Hivemind turns agent traces into skills and shares with your team

Summary

Inserts a single 🐝 consent prompt between hivemind install and the device-flow browser open. Adds an API-key paste fallback when the user declines or the device flow fails to complete, and a non-interactive token path (--token / DEEPLAKE_API_TOKEN / HIVEMIND_TOKEN) for CI / scripted installs. Failed/declined sign-in no longer aborts install — hooks always land; auth becomes a separable concern.

Addresses the ~85% drop-off between hivemind install and completed sign-in (~30 → ~5).

Flow

Three paths, dispatched by runAuthGate() in src/cli/index.ts:

| Context | Token source | Outcome |
|---|---|---|
| TTY, no token | — | Show 🐝 banner → Yes runs device flow; No (or failed device flow) → API-key paste fallback. Empty paste = continue, skip sign-in. |
| TTY, --token / env token | flag/env | Validate via /me, save creds, skip consent (token = consent) |
| Non-TTY, token present | flag/env | Same as above, no prompt |
| Non-TTY, no token | — | Print "No TTY" + URL + retry command (DEEPLAKE_API_TOKEN=<key> hivemind install), continue install |
| Any context, --skip-auth | — | Bypass everything (unchanged) |

Banner copy

🐝 One more step to unlock Hivemind

To enable shared memory and auto-learning across your agents,
we need to sign you in. Your traces will be securely stored in
your private Hivemind, so all your agents can recall them.

You can later connect your own cloud storage like S3/GCS/Azure Blob.

Sign in now? [Y/n]

If N (or Y but device flow doesn't complete):

Alternatively, sign in at https://app.deeplake.ai/api-keys, create
an API key, and paste it here.
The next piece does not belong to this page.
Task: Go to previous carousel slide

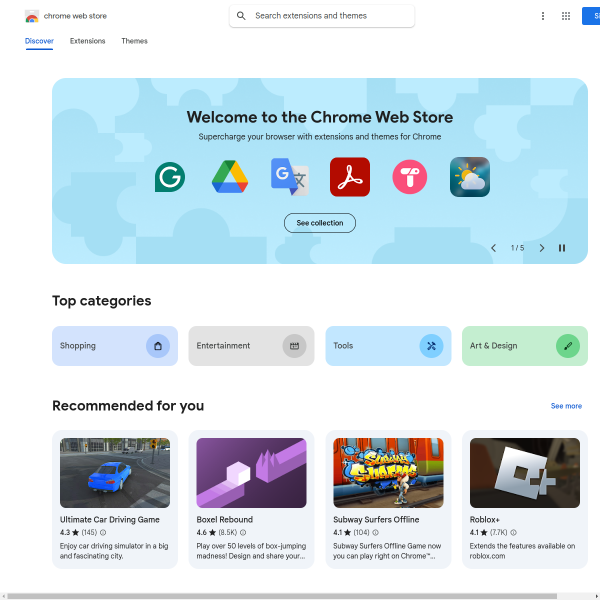Action: [x=494, y=248]
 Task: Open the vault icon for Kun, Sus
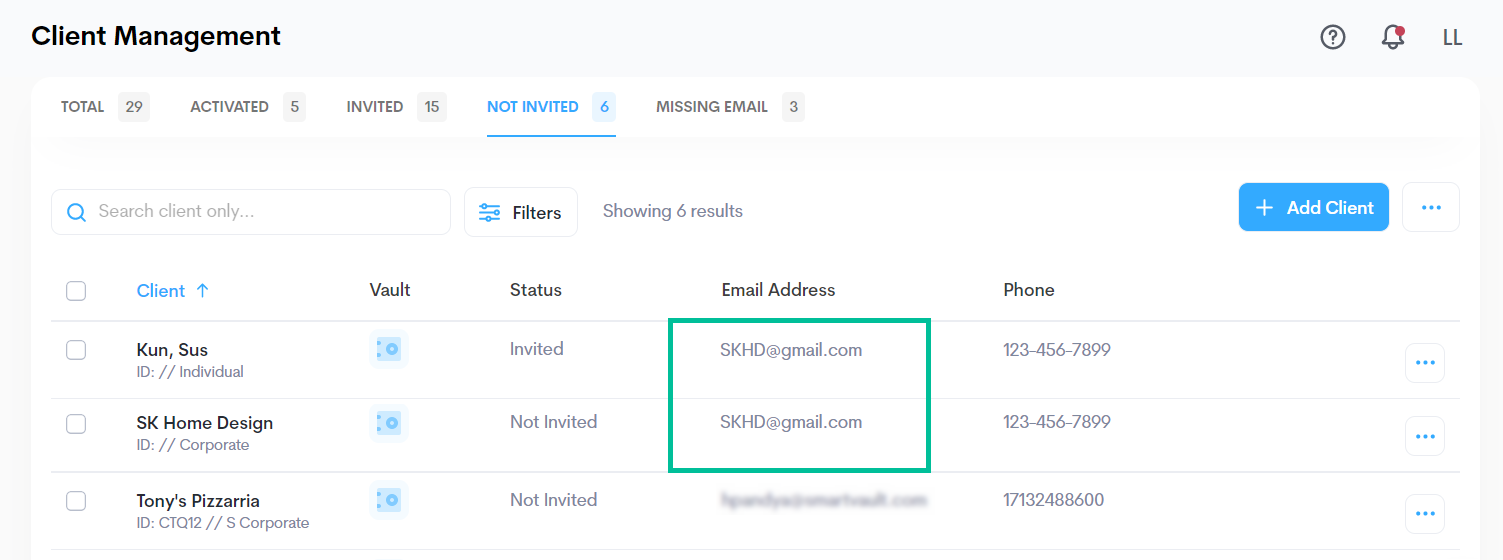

Press Enter to skip and continue
installing without sign-in (you can run `hivemind login` later).

API key:

Autoupdate insulation (verified, no code change)

Autoupdate is triple-guarded against this new prompt:

1. Only fires when creds?.token exists (src/hooks/shared/autoupdate.ts:128-129)
2. Spawns hivemind install with --skip-auth (src/cli/update.ts:207)
3. Uses detached: true, stdio: "ignore" so child stdin is closed regardless

tests/cli/update-skip-auth-guard.test.ts source-greps + bundle-greps the --skip-auth arg so a future refactor can't silently route autoupdate through consent.

Structural changes

• saveCredentialsFromToken(token, apiUrl, { skipTokenMint }) extracted in src/commands/auth.ts — single credentials-writer shared by device flow and env-var/flag path.
• confirm() and new promptLine() lifted into src/cli/util.ts — reused by sessions prune and the new paste fallback.
• New loginWithProvidedToken() in src/cli/auth.ts.
• New parseToken() flag parser + runAuthGate() dispatcher in src/cli/index.ts.

Telemetry

Intentionally not in this PR. The existing signup_intent (deeplake-api PR #222, already merged) + signup_completed already measure the install→signup funnel. Granular consent-step events (declined / token-paste / device-flow outcome attribution) will land in a follow-up PR pair: (a) deeplake-api adds a value property to signup_intent plus a token-paste firing point on /me, (b) hivemind sends a X-Hivemind-Signin-Method header on the relevant calls.

Test plan

• [x] 16 unit cases in tests/cli/install-consent.test.ts covering TTY accept/decline + paste fallback (empty + valid), accept + device-flow-fail + recovery paste, all non-TTY combinations, --skip-auth, already-logged-in
• [x] 5 cases for confirm() in tests/cli/cli-util.test.ts
• [x] 7 cases for loginWithProvidedToken() in tests/cli/cli-auth.test.ts
• [x] 3 bundle smoke cases in tests/cli/install-consent-bundle.test.ts — drives bundle/cli.js with closed stdin against a mock /me, asserts no readline hang
• [x] 2 regression cases in tests/cli/update-skip-auth-guard.test.ts — source AND bundle level --skip-auth literal preserved
• [x] Existing tests/cli/cli-index.test.ts updated for the new contract; restores process.stdin.isTTY in teardown (CodeRabbit out-of-diff fix)
• [x] Full per-file coverage thresholds met for src/cli/util.ts and src/cli/auth.ts (80%)
• [x] Manual: TTY decline (pty), TTY accept (real prod browser sign-in), TTY + invalid token against mock 401, non-TTY + valid token against mock /me + /organizations, --skip-auth, already-logged-in — all green against the real built bundle

Out of scope

• Telemetry events for consent_shown / accepted / declined / token_paste (follow-up PR pair).
• Re-prompting consent at session-start if user said no.
• A "remind me later" third option.

Confidence: 90%. Untested: real production /me + /organizations with a real beta token end-to-end (verified against mocked endpoints; shape was confirmed against deeplake-api source).